Retornando mais uma vez a Pelotas, em uma história de mais de uma década de participações na Fenadoce, o empresário Mainard Santos aposta em uma proposta mais ousada e cuidadosamente planejada. À frente de uma das atrações mais queridas do público da feira, ele trouxe para esta edição um novo parque: o Planet Park. Com brinquedos redesenhados, ambientação inspirada na Disney e foco no público familiar, a mudança marca uma nova fase nos negócios de Santos, que viu na feira pelotense uma oportunidade de reinvenção.
“Esse é um público diferente. É um povo educado, acolhedor, que vem em família. Pelotas tem um perfil que encanta, e isso nos motiva a qualificar cada vez mais”, afirma o empresário, natural de Caxias do Sul. Segundo ele, a escolha por reformular o parque veio de uma leitura do perfil do público da feira. “A Fenadoce não é um evento de capital, de agitação. É um evento familiar, cultural, e nós procuramos entregar um parque à altura disso”, afirmou.

Esta é a primeira vez do Planet Park na Fenadoce. A decisão de trazer a unidade – pensada para atender as capitais – para Pelotas surgiu após as análises de Santos e suas percepções sobre a grandeza e potência do evento. Entre as novidades deste ano, está uma torre de queda livre – inédita no evento –, além de uma nova proposta estética com as bilheterias tematizadas, contando com elementos visuais que remetem à magia dos parques internacionais. “Tem muita iluminação em LED, muita cor, muito cuidado com a ambientação. À noite, o parque fica lindo. É um outro nível de experiência para quem visita”, garantiu Santos.
Atualmente, frente às dificuldades envolvendo crises econômicas e climáticas, o empresário revela que tomou a decisão de descontinuar um de seus parques e qualificar os restantes. “Hoje, prefiro qualificar do que só rodar. Estamos com duas unidades em operação ao invés de três, porque está mais difícil manter a mão de obra e atender a todas as exigências legais.
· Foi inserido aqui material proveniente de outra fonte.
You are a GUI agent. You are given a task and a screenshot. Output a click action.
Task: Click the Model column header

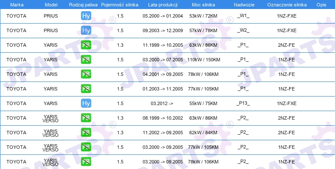point(51,5)
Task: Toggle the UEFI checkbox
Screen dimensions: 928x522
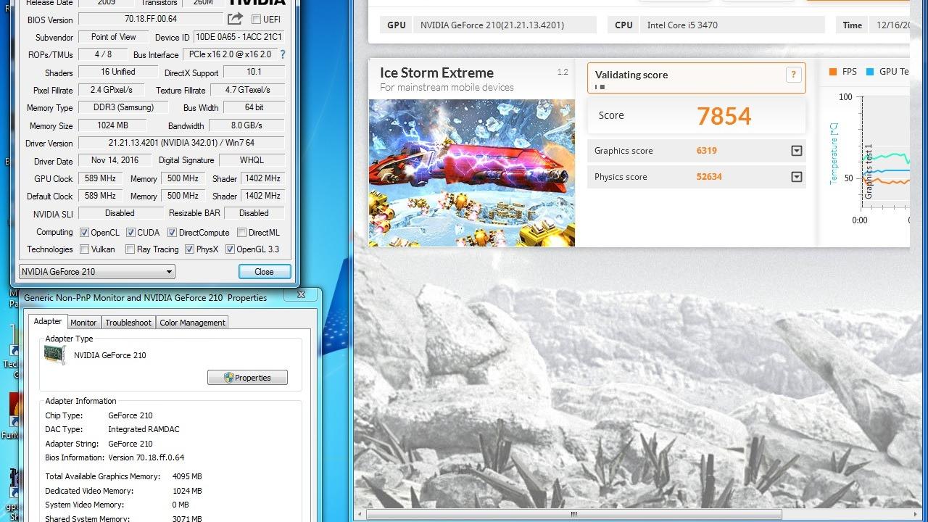Action: pyautogui.click(x=256, y=20)
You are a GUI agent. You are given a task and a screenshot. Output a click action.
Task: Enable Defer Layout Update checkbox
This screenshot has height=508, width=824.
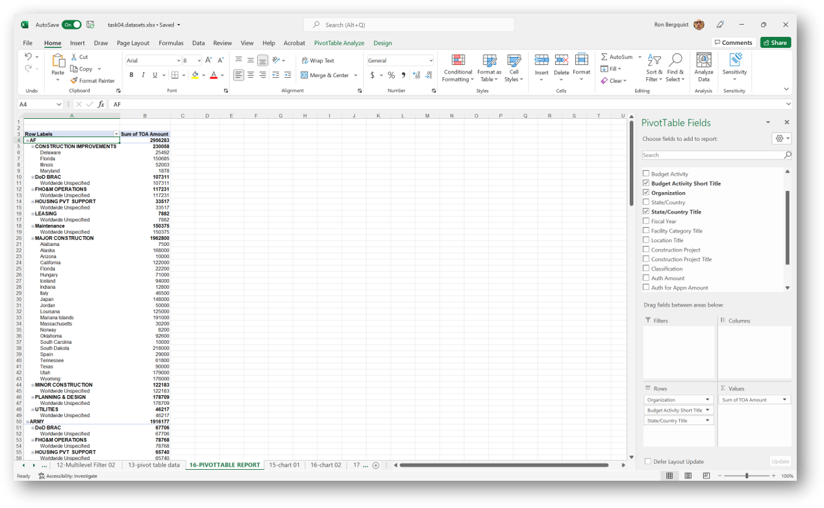pyautogui.click(x=648, y=461)
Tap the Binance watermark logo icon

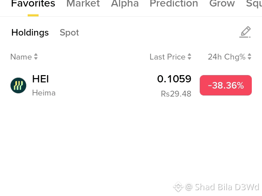click(x=178, y=187)
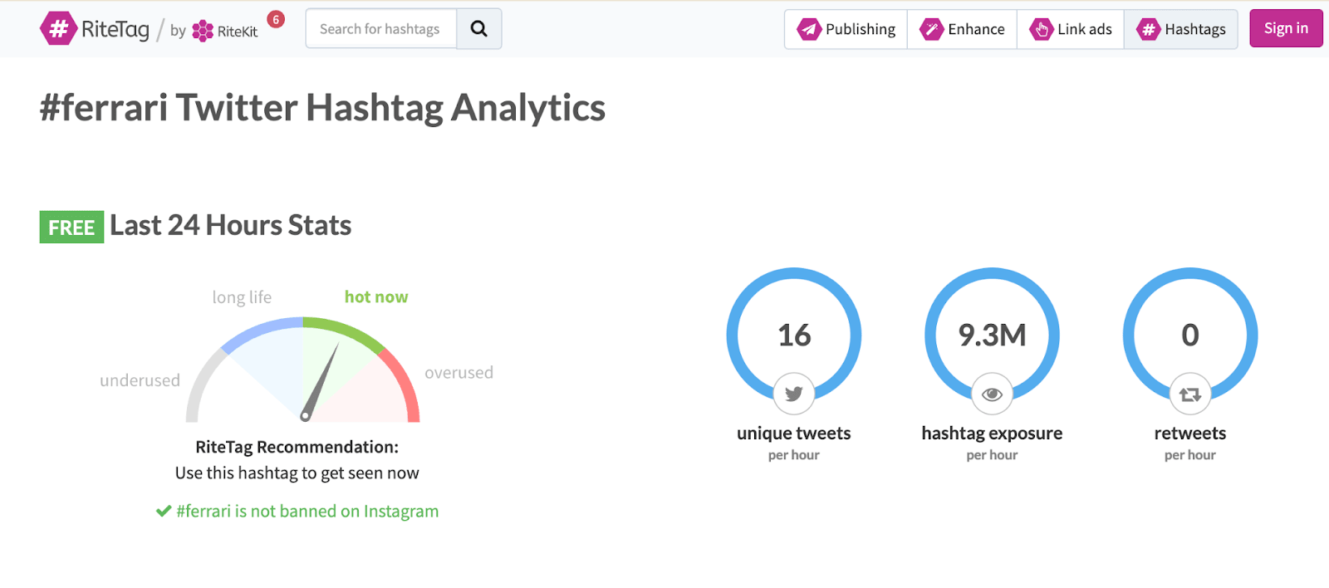This screenshot has height=588, width=1329.
Task: Expand the Link ads section
Action: (1071, 28)
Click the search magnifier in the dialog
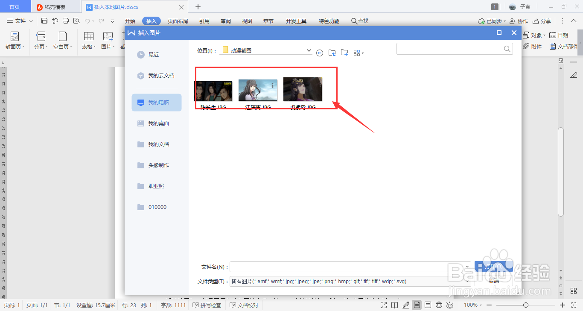The width and height of the screenshot is (583, 311). coord(507,48)
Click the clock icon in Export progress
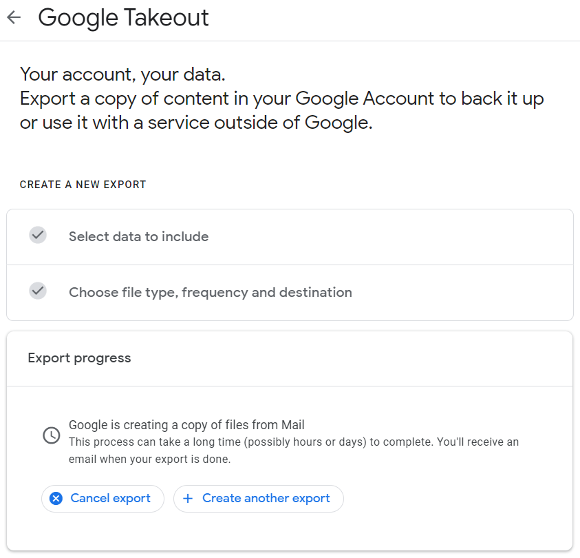The height and width of the screenshot is (558, 580). 52,435
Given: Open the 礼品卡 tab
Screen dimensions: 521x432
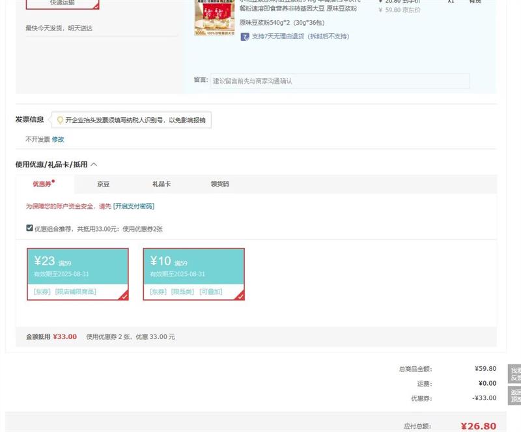Looking at the screenshot, I should [162, 184].
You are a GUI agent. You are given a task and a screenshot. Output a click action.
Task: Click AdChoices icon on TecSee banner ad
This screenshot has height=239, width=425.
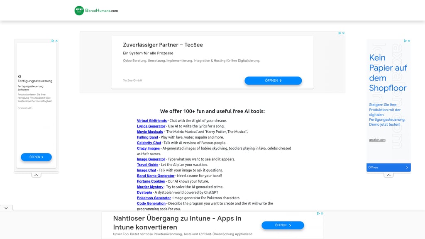pyautogui.click(x=340, y=33)
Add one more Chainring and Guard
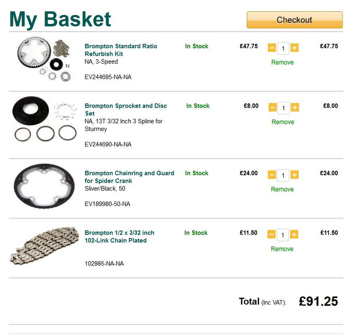359x335 pixels. (295, 175)
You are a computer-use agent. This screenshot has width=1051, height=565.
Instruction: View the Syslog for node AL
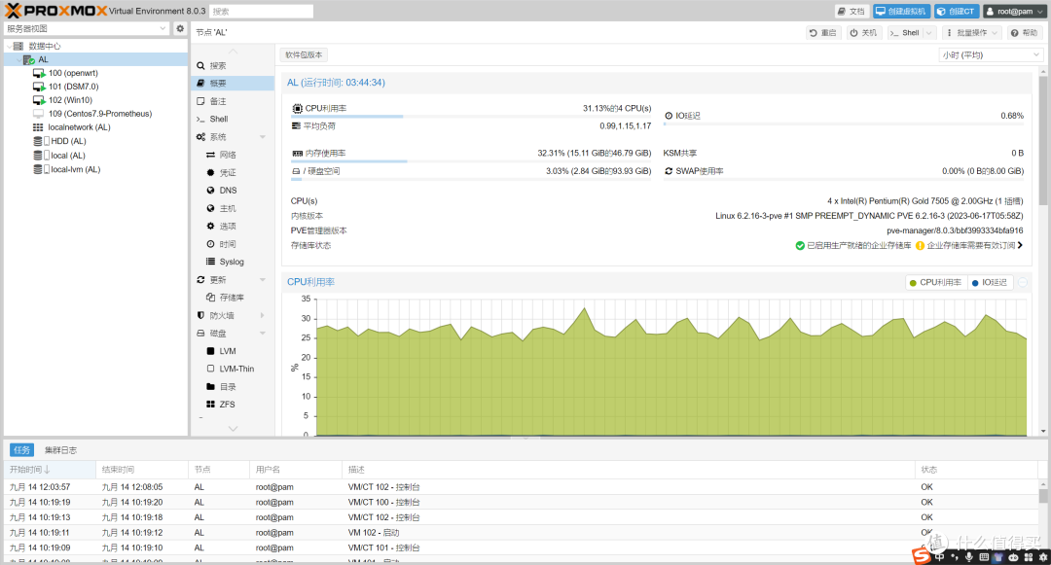[x=233, y=261]
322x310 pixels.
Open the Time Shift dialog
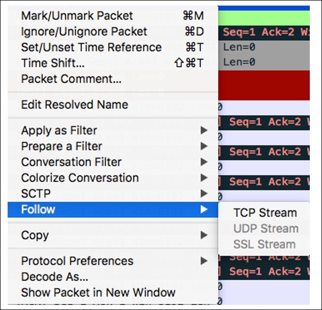[53, 64]
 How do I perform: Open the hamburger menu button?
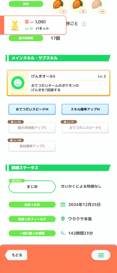[101, 255]
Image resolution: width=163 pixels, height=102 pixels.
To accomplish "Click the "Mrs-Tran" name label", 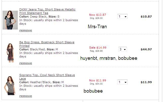I will (97, 26).
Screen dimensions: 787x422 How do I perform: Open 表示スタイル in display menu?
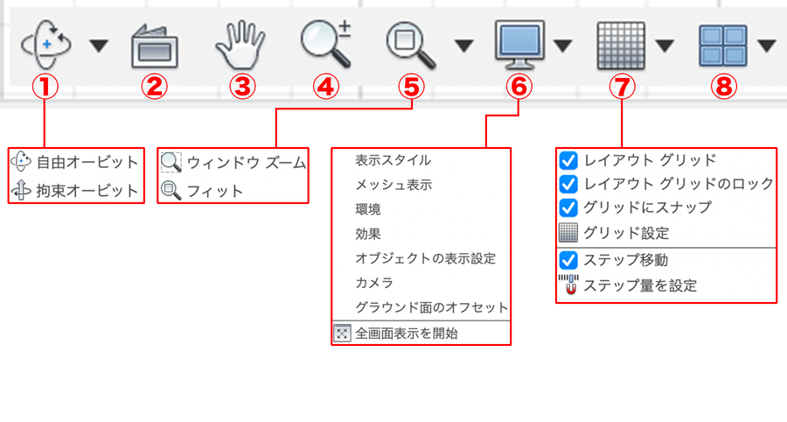(x=393, y=160)
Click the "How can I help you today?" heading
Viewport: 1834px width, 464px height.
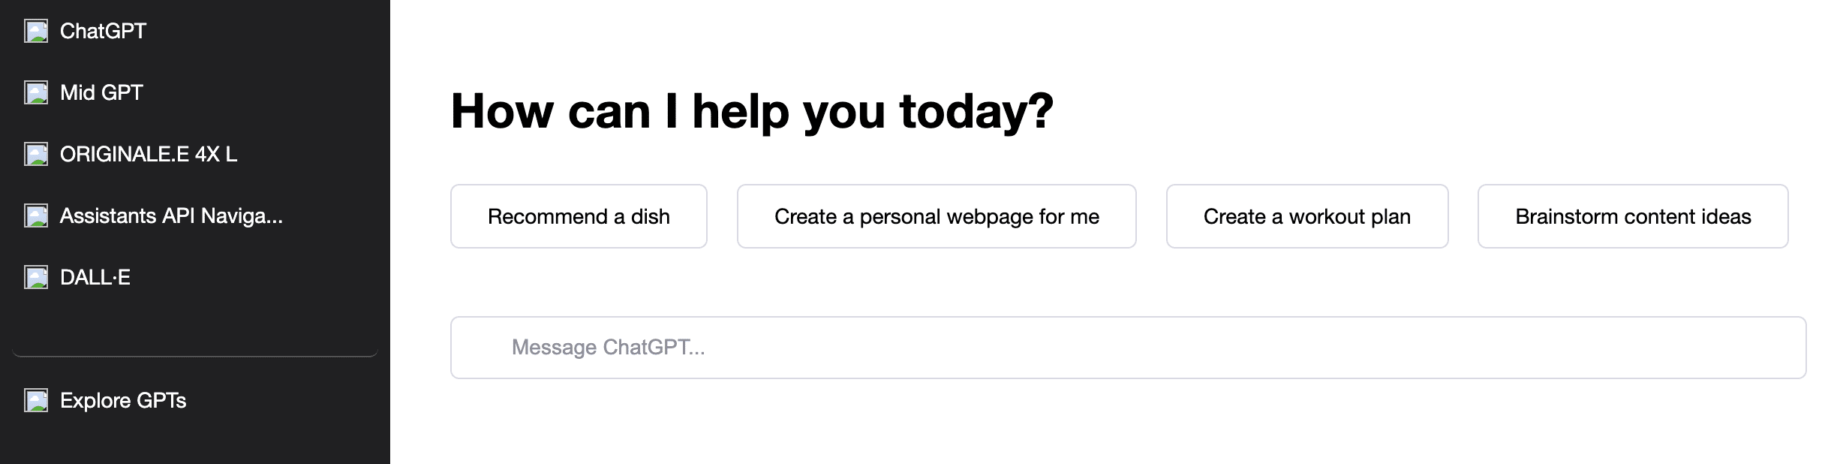[x=752, y=111]
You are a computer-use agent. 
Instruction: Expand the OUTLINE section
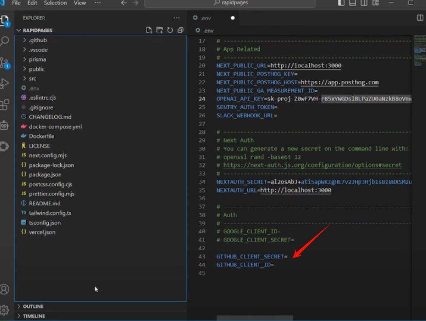(33, 306)
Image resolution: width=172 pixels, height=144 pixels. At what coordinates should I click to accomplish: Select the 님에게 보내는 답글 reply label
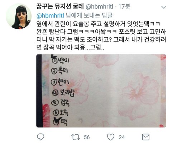[x=89, y=16]
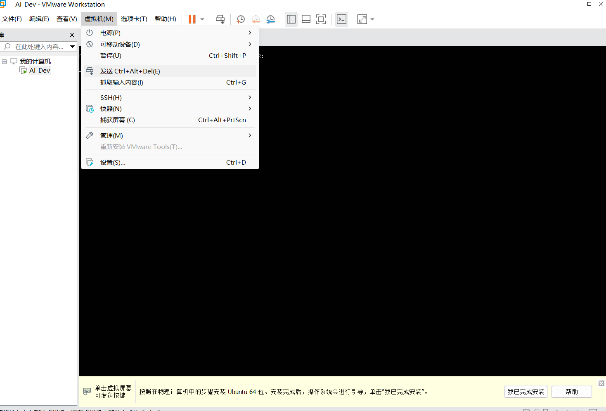Click the pause virtual machine toolbar icon
The image size is (606, 411).
pyautogui.click(x=191, y=19)
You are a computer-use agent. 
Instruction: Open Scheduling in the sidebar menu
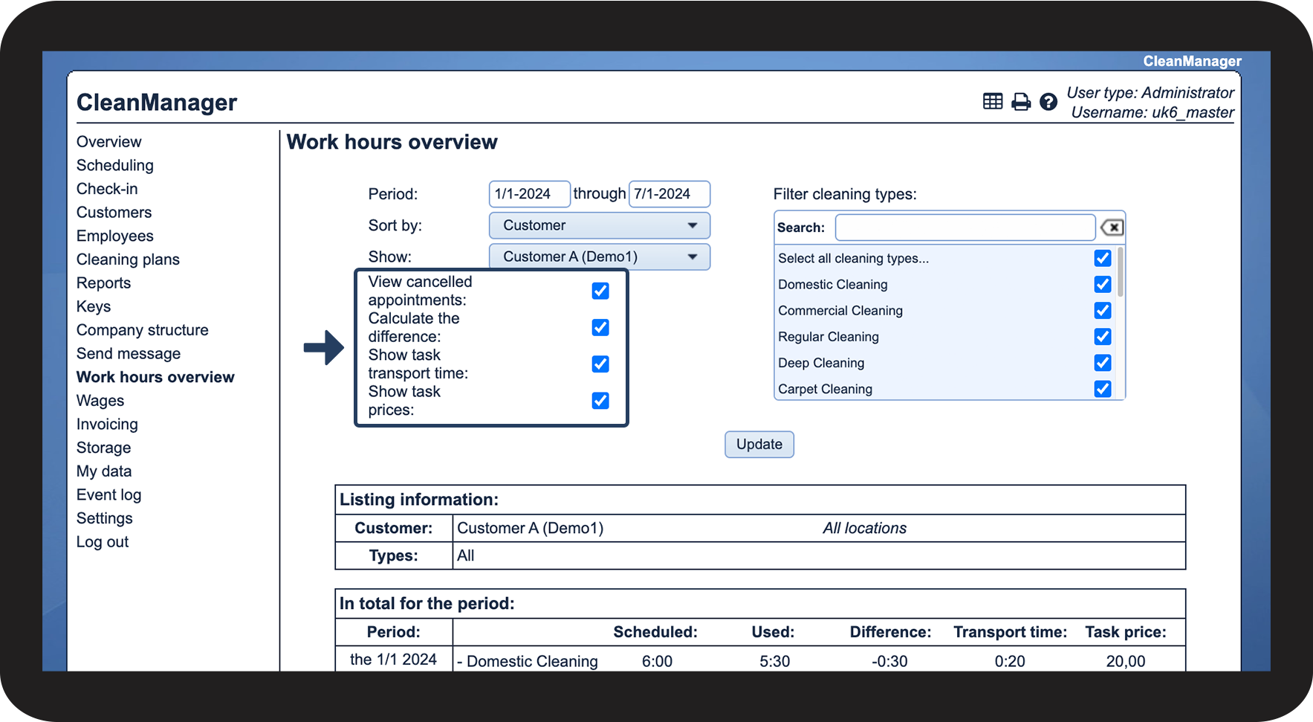(x=115, y=165)
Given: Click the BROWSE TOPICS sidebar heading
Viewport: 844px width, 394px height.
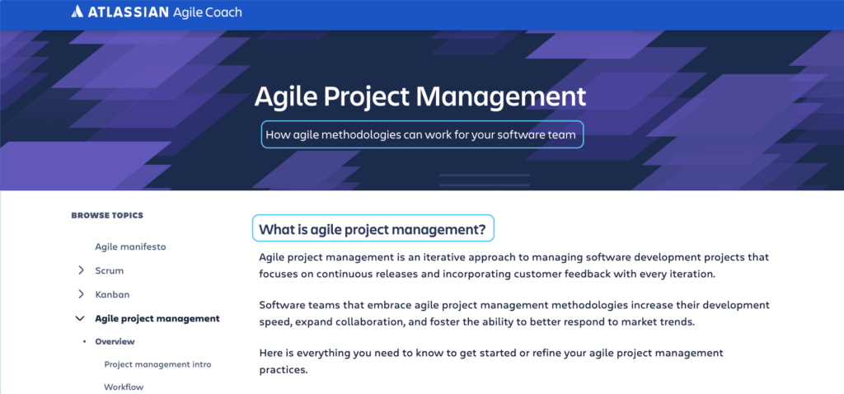Looking at the screenshot, I should (107, 216).
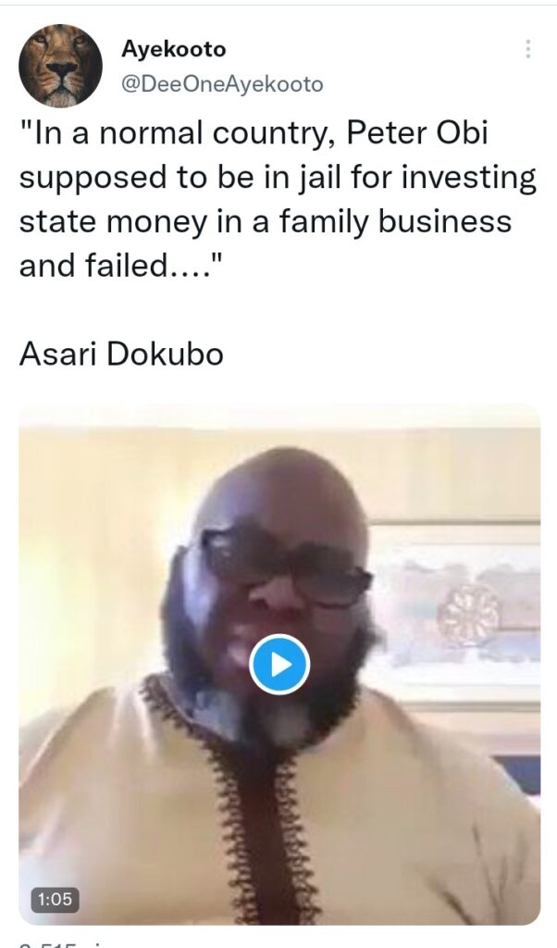Tap the 1:05 duration badge
The image size is (557, 948).
point(55,900)
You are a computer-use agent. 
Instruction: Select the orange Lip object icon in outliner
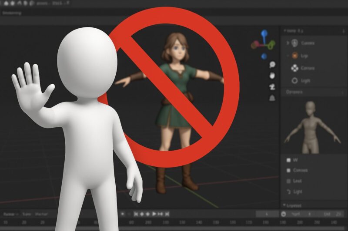[x=295, y=56]
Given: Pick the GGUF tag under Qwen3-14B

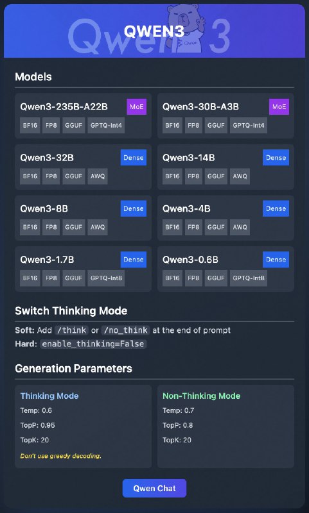Looking at the screenshot, I should pyautogui.click(x=216, y=176).
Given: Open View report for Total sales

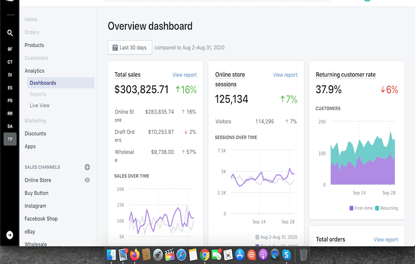Looking at the screenshot, I should (x=184, y=75).
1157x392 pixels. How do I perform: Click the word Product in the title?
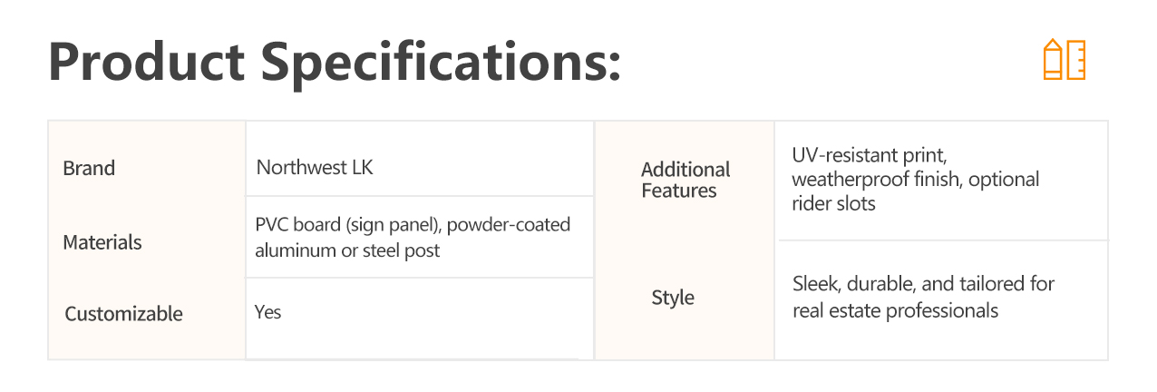click(147, 62)

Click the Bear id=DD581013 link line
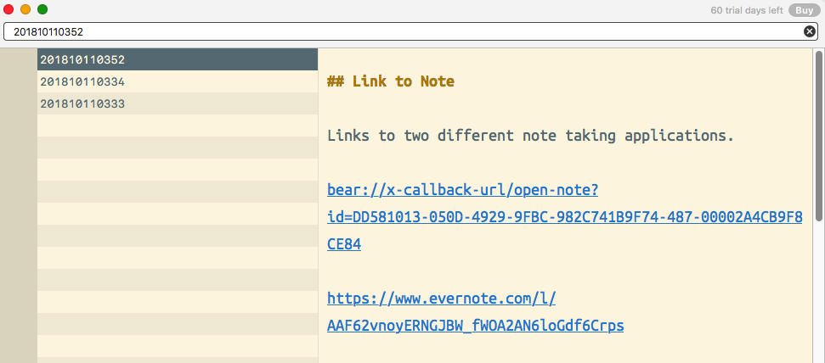click(564, 217)
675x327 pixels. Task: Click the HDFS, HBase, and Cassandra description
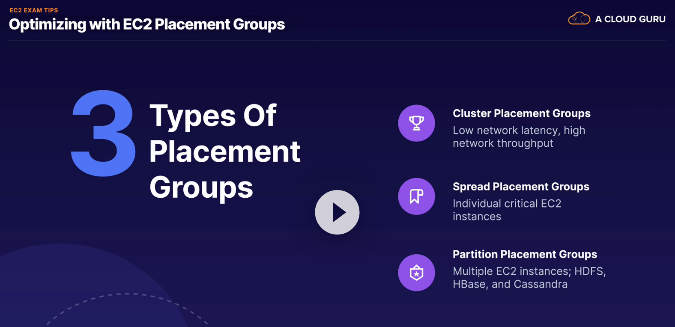[x=529, y=277]
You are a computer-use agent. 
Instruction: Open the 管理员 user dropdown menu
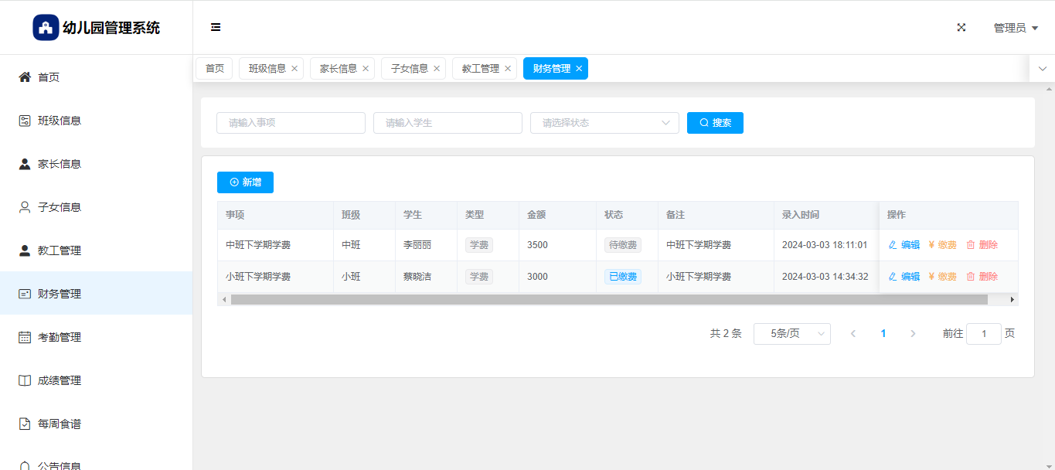coord(1015,28)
Mas quem se estrutura e entende o mercado, permanece”, explicou.

Mesmo enfrentando contratempos, o otimismo do empresário se mantém. Ele relembra 2024, quando a Fenadoce superou as expectativas dos organizadores – mesmo sendo adiada por conta das enchentes que assolaram o Rio Grande do Sul. “Foi uma feira que surpreendeu. A marca é muito forte e bem conduzida. Isso é mérito da CDL que organiza tudo com muito profissionalismo”.
Nesta edição, a feira acontece novamente no mês de julho, coincidindo com o período de férias escolares. Esse fator, na visão de Santos, favorece o movimento. Ainda mais com as ações da CDL para estudantes de escolas públicas que visitam a feira em excursões organizadas pelas instituições. Esses jovens podem acessar a Fenadoce, e recebem um vale-doce e um ingresso para brincar em uma das atrações do parque de diversões. “A feira tem essa contrapartida muito bonita. Isso qualifica ainda mais o evento. É uma marca que vai além da venda. Ela entrega experiência e inclusão”, acrescentou Santos.

Enaltecendo a movimentação econômica e turística que o evento promove, Santos revela o interesse de moradores de outras regiões do Estado em conhecer a feira. “Tem muita gente da Serra e de Porto Alegre que me pergunta sobre a Fenadoce. É um roteiro que virou destino. As pessoas vêm pra cá, aproveitam a feira e ainda esticam até Jaguarão, Uruguai… A região inteira ganha”, relatou.
Ao fim da conversa, Santos resume seu sentimento em uma palavra: gratidão. “Nós chegamos aqui, vindos de uma capital com dois milhões de habitantes, e estamos muito contentes. Porque a Fenadoce é diferente. É acolhedora. É forte”, conclui.